Sposato, con due figli, vive a Piacenza da oltre 25 anni. Rinaldini è stato membro del cda di Ricrea sin dalla nascita del consorzio, ed è attualmente membro del cda Conai. Per 17 anni ha ricpoerto il ruolo di amministratore delegato per l’Italia della Greif, primo gruppo mondiale produttore di imballaggio industriale in acciaio. È vicepresidente di Anfima, Associazione nazionale fabbricanti imballaggi metallici e affini aderente a Confindustria, e vicepresidente di Sefa, Associazione europea dei fabbricanti di fusti acciaio; recentemente è stato nominato presidente di Eipa (European packaging industrial Aasociation) che raggruppa le associazioni dei fabbricanti di fusti nuovi, dei produttori di fusti rigenerati e dei fabbricanti di fusti in fibra.

Già oggi l’acciaio è il materiale più riciclato in Europa: è facile da differenziare e viene riciclato all’infinito senza perdere le proprie intrinseche qualità. Alla rinnovabilità di questo materiale – che non è certo presente nella nostra economia “soltanto” sottoforma di imballaggi, e relativi rifiuti – contribuisce in modo determinante l’impiantistica dei forni elettrici presenti nelle acciaierie, veri e propri impianti di riciclo dai quali esitano a loro volta (come accade in ogni processo industriale) rifiuti speciali che è possibile riciclare nuovamente, o doveroso smaltire in sicurezza quando questo non fosse possibile.

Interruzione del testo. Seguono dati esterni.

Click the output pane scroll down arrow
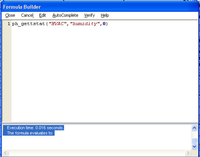The width and height of the screenshot is (200, 157). 195,146
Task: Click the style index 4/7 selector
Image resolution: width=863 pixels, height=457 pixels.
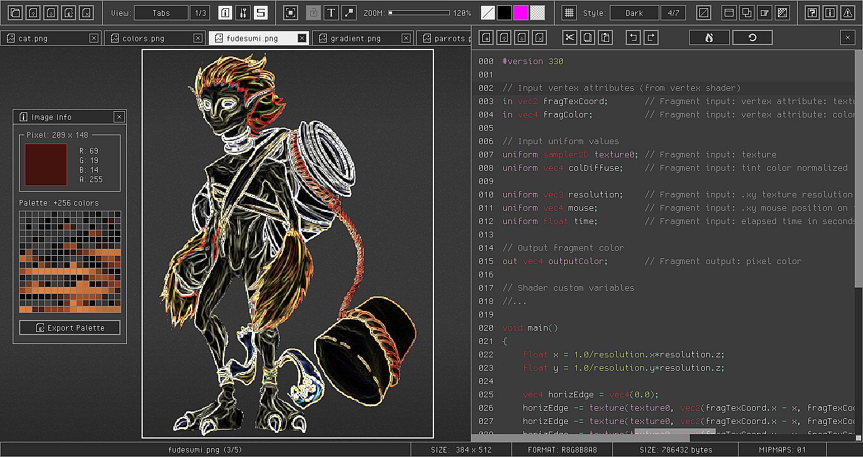Action: pyautogui.click(x=673, y=13)
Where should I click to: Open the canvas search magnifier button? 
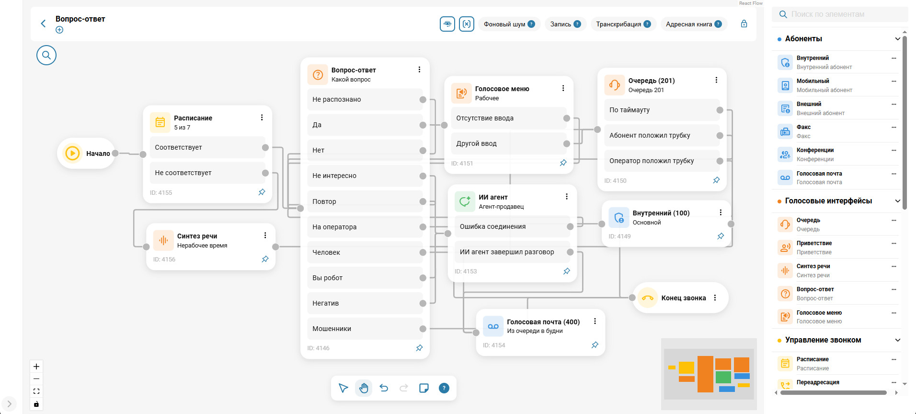46,55
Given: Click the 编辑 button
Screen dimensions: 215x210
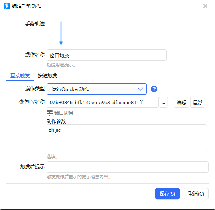Looking at the screenshot, I should pyautogui.click(x=182, y=102).
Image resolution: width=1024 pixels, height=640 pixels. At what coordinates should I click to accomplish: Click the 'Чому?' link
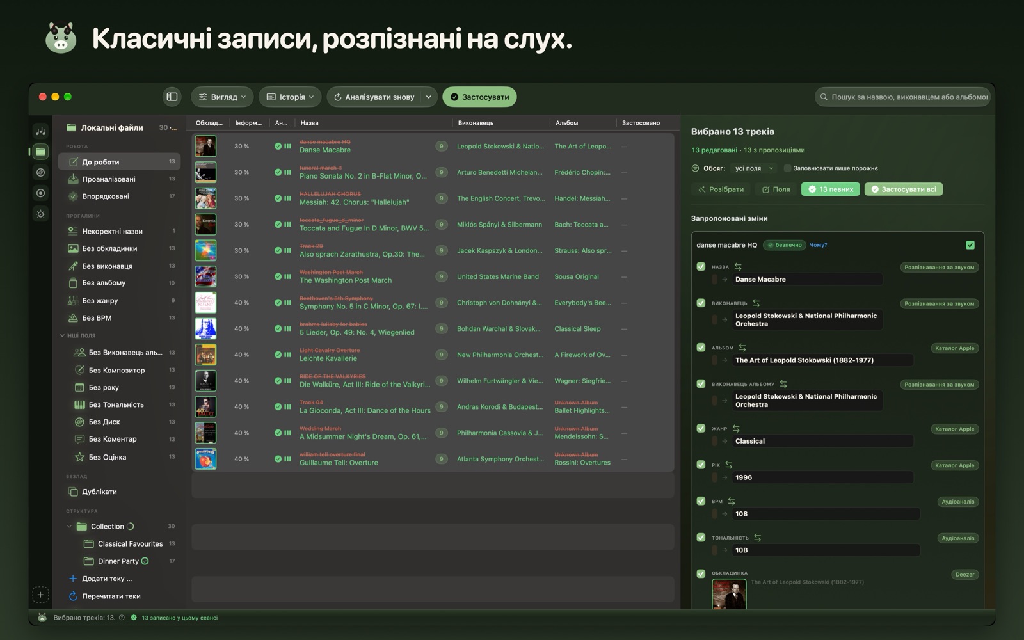(x=818, y=245)
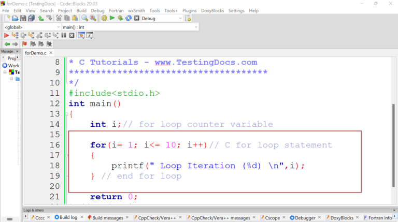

Per quanto riguarda i rifiuti da imballaggio – provenienti tanto dalla raccolta differenziata fatta nelle case quanto dalla raccolta ad hoc fatta su aziende, negozi e attività produttive – grazie all’impegno di Ricrea nel 2015 in Italia è stato riciclato il 73,4% degli imballaggi in acciaio immessi al consumo per un totale di 347.687 tonnellate, sufficienti per realizzare quattro copie del Golden Gate, il celebre ponte in acciaio di San Francisco. L’obiettivo del 75% è ormai più che a portata di mano, tanto da lasciar supporre che l’asticella potrebbe essere ulteriormente alzata verso traguardi più ambiziosi; il target fissato a livello comunitario rimane comunque la priorità. «In questi anni, grazie alla guida del mio predecessore Maurizio Amadei – commenta il neopresidente Domenico Rinaldini –, Ricrea ha svolto un ottimo lavoro per favorire la raccolta e il riciclo degli imballaggi in acciaio. I risultati di riciclo raggiunti, superiori al 73%, lo dimostrano. Entro il 2025 contiamo di raggiungere l’obiettivo del 75% indicato dall’Unione europea, accrescendo presso i consumatori e tutti gli stakeholders la riconoscibilità dei nostri imballaggi e la conoscenza delle loro qualità: l’acciaio è un materiale che si ricicla totalmente e all’infinito senza perdere le proprie priorità, ottimo esempio di economia circolare».

L. A.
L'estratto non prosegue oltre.